# start of ARTICLE
Dark Age Ahead: Living without Community.

For International Studies, I got to read a bonus book, and the one I chose was Dark Age Ahead, by Jane Jacobs. (It was awesome.)

The main crux of the argument that Ms. Jacobs puts forward is that North American society is heading for a Dark Age, because of the decline of certain pillars of our civilization. And she points out that a Dark Age occurs when a civilization no longer even knows what it’s lost. The people assume that they live at the pinnacle of their nation’s glory while it’s crumbling underneath them.

So what are these pillars? She outlines five, the crumbling of each which has led to a whole host of other problems we regard as the normal state of affairs.

  • Community and Family
  • Higher education
  • The effective practice of science and since-based technology
  • Taxes and governmental powers directly in touch with needs and possibilities
  • Self-policing by the learned professions

Most of these I’d heard discussed, but I’d never really heard the Community one taken apart. That is, aside from the THE DECLINE OF THE WESTERN FAMILY OUR SOCIETY IS CRUMBLING thing that we’re all so tired of hearing. So it was very interesting to me to hear the stats taken apart. And because I believe sharing is caring, (lol), I reproduce the info for you here. ^_^

So what IS going wrong with Community and Family? Well, basically our society is set up currently to make sure they are very difficult to keep together. Jacobs cites two main ways our communities are rigged to fail, and the first is the fantastic cost of shelter.
# end of ARTICLE
# start of DATASET RECORDS
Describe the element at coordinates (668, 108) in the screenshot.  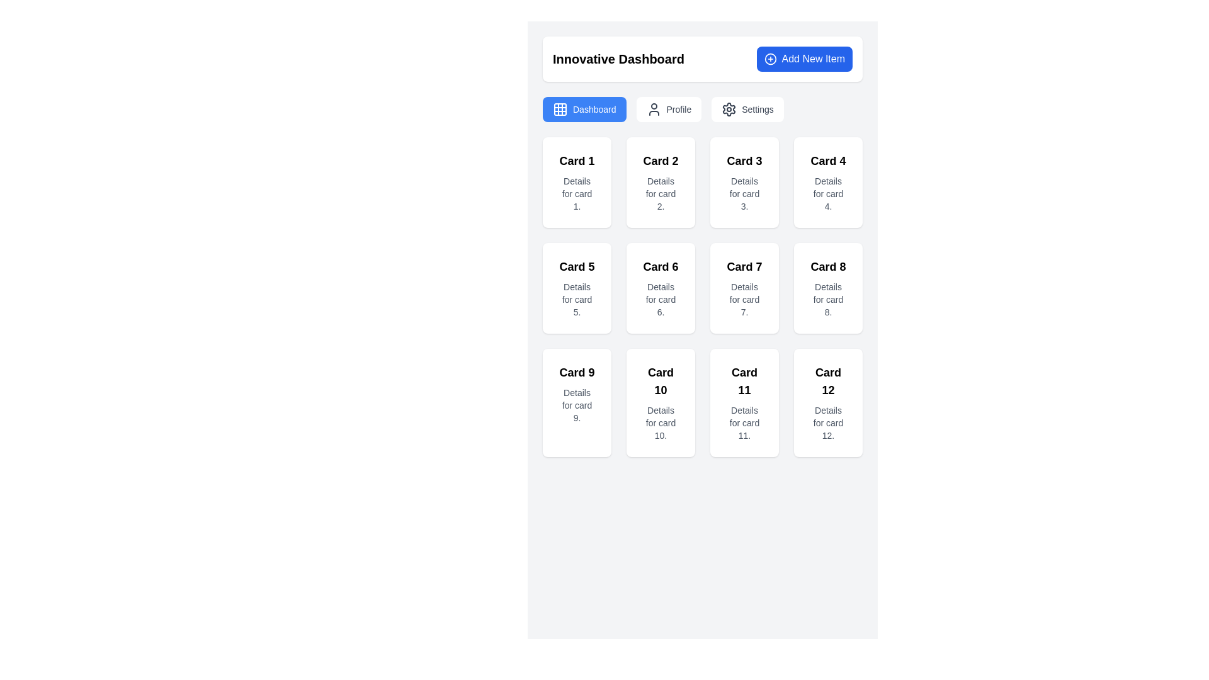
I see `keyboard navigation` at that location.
# end of DATASET RECORDS
# start of DATASET RECORDS
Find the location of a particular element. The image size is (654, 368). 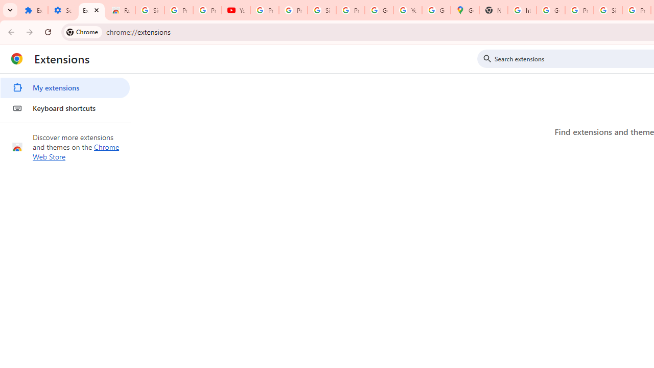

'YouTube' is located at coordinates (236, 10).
# end of DATASET RECORDS
### PROBLEM 1:
Translate this sentence from the post about Dark Age Ahead into Spanish: "And she points out that a Dark Age occurs when a civilization no longer even knows what it’s lost."
### PROBLEM 2:
Please go on with the post about Dark Age Ahead from its last sentence, not with the items.

### OUTPUT 1:
Y ella señala que una Edad Oscura ocurre cuando una civilización ya ni siquiera sabe lo que ha perdido.

### OUTPUT 2:
The family, after all, is the smallest unit of a community, and to keep that community housed we almost have to never be in the house. When a family spends over 30% of their income on shelter costs, it is regarded as unaffordable. Contrast that with the common budgeting advice that 50% of your income goes to housing.

Hmmmmmmm.

So to keep the house over the family’s head, wage earners within the house are told they must work more hours at a high paying job. (We also have a cultural belief that the only real reason someone wouldn’t work outside the house is because they’re lazy, but that’s another topic.) This both means that people don’t have the energy for activities in the larger community– which is bad for the continued existence of the larger community as a functioning thing– and puts a great deal of strain on the family as a unit. If you’re only home long enough to watch tv, sleep and possibly entertain, what is that going to do to your relationship? According to the 2001 Canadian Census, 23% of people ever married had that marriage end in divorce at the time of the census. And of the people married within the ten years before the report, that number jumped to almost a 40% fail rate.

Related facts? Possibly.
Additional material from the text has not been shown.